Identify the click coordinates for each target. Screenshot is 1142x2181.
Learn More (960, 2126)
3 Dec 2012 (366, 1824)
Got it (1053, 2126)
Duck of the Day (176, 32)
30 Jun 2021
==========
STATED EXERCISE: Please identify every line in the data above that contains the word "target" and copy each of those lines in full.

THE ANSWER:
Identify the click coordinates for each target. Screenshot is 1142x2181.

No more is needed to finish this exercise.